I see many strange IPs and when I Google them I find they are attacker IPs.


- I am using centos web panel (CWP).

Now I wonder:
- Why they come to my site directly and do not go through the cload to prevent them? (I do not think they have my IP, I have used 2 different cloads)

- I ban them manually, can it becomes an auto action?
- Are they doing Slowris attack on my site? (Because I receive for example 335 load average and database error sometime or even 3 times a day with low bandwith)

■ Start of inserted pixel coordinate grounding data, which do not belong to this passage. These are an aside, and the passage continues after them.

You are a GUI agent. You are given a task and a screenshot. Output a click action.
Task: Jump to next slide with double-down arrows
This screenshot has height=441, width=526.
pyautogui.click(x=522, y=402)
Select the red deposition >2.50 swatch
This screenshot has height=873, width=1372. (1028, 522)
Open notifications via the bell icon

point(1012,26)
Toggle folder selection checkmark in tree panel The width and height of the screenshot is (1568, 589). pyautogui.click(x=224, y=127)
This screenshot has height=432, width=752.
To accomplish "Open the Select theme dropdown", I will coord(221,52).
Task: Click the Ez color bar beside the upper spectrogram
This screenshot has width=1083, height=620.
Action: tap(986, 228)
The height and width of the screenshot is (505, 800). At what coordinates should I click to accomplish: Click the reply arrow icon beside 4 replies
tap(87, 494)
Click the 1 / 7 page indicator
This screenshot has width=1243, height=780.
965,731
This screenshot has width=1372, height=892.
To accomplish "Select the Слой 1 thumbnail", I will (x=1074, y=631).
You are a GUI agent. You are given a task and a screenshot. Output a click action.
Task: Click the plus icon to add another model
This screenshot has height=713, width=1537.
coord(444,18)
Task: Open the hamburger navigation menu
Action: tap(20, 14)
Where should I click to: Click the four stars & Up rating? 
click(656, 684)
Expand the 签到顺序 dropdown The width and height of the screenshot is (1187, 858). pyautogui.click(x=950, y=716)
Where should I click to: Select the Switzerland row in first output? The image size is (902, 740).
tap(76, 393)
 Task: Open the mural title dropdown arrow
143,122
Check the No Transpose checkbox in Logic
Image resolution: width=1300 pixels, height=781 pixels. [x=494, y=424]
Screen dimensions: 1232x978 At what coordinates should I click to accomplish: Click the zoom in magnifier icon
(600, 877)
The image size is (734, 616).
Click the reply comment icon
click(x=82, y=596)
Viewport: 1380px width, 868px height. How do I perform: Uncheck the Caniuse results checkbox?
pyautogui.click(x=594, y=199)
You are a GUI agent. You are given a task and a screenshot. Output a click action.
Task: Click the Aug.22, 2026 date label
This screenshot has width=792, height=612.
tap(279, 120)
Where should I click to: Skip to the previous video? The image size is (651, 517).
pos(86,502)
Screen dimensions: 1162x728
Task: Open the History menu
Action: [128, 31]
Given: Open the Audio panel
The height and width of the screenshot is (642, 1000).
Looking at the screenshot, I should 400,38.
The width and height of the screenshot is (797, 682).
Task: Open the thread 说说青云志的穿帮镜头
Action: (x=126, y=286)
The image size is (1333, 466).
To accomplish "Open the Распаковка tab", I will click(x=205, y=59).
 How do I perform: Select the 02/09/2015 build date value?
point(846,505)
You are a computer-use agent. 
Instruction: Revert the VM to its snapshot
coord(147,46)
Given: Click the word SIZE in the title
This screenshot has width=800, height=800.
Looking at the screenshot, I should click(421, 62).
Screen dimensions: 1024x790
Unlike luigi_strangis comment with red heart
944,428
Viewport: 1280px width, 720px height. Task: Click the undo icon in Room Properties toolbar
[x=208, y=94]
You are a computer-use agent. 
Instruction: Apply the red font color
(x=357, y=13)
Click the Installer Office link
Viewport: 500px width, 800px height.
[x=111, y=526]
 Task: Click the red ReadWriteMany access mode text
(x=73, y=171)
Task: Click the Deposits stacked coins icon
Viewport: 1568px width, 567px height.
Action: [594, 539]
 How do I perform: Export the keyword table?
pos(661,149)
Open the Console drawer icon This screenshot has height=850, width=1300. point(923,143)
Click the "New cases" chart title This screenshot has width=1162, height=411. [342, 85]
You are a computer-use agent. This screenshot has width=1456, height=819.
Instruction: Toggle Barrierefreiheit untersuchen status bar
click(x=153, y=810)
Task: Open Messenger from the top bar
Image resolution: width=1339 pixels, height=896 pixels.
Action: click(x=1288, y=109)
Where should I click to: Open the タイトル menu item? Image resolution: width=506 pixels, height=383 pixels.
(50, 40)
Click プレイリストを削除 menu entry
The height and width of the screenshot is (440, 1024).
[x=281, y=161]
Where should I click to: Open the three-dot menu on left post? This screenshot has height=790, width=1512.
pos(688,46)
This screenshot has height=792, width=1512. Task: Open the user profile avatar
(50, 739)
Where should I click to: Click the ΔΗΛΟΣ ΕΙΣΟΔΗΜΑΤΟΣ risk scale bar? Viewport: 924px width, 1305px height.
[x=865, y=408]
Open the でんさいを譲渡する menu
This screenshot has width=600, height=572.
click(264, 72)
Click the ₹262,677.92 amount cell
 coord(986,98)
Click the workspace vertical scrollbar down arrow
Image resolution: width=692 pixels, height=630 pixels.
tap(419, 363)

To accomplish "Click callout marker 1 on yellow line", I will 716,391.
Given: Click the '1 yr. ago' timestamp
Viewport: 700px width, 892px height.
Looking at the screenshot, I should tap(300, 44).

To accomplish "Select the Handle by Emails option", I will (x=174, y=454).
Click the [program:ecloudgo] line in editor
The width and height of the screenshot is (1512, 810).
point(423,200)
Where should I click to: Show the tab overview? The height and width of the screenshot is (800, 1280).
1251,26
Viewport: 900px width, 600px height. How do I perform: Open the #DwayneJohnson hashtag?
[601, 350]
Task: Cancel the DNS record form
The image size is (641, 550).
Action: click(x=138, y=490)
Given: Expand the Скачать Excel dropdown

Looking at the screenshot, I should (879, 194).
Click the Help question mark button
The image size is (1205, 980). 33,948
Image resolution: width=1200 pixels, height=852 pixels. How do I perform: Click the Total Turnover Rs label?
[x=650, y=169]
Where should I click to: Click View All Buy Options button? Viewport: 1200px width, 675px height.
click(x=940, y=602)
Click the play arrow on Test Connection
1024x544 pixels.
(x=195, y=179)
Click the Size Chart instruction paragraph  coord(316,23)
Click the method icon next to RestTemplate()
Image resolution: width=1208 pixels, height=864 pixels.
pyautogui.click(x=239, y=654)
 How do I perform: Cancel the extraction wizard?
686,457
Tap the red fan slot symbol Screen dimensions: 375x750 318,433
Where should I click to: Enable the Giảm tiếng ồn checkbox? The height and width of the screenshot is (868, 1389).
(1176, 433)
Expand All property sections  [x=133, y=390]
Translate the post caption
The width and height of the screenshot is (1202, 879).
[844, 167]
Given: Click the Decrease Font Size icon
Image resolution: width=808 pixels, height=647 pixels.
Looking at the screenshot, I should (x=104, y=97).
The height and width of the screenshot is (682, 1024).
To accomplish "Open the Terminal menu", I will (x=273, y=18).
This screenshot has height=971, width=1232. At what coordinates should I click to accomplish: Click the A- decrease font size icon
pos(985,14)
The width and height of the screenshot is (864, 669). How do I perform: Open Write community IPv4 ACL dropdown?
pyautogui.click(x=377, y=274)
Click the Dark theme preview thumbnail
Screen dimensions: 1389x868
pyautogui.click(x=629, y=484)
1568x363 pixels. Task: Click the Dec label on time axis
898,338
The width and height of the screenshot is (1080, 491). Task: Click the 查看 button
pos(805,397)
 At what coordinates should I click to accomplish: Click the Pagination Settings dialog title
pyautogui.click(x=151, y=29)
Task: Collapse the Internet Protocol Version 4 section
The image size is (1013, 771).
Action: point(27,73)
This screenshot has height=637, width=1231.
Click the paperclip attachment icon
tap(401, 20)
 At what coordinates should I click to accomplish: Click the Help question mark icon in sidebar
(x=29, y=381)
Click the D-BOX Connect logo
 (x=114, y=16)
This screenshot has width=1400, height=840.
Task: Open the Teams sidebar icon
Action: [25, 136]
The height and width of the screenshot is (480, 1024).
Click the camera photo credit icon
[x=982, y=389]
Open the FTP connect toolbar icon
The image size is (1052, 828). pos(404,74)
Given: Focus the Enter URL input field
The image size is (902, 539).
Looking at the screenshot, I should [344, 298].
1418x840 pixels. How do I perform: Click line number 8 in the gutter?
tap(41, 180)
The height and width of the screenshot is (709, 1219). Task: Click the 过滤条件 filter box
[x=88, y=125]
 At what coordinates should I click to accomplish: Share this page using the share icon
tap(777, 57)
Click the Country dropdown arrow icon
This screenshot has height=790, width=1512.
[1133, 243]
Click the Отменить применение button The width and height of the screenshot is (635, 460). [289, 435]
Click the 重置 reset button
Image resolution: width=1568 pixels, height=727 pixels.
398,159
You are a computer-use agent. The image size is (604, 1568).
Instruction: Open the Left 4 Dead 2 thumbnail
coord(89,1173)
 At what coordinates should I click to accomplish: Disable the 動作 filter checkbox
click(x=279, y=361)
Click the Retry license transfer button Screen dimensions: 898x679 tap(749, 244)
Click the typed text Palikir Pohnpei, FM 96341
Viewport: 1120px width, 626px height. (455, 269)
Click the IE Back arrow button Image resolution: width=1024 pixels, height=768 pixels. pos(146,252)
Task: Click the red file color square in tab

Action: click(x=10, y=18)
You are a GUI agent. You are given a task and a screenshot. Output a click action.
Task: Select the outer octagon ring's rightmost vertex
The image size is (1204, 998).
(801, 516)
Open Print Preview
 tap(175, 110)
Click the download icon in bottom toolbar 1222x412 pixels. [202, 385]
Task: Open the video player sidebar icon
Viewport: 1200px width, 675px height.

- Is it a good job to ban the most famous attacker IPs ? If yes how can I get the list?


Thanks

Re: Attacker IPs

Posted: 2018/07/13 06:20:19
by TrevorH
- I am using centos web panel (CWP).
Off topic here, please see viewtopic.php?f=12&t=66365

Re: Attacker IPs

Posted: 2018/07/13 11:33:53
by lightman47
For the most part "they" are bots that bang-away at IPs. They don't have yours until they get to it and your machine responds - then they have it.

I use fail2ban as I must use passwords, with retrys set really low. It's a little bit to set up but works nicely.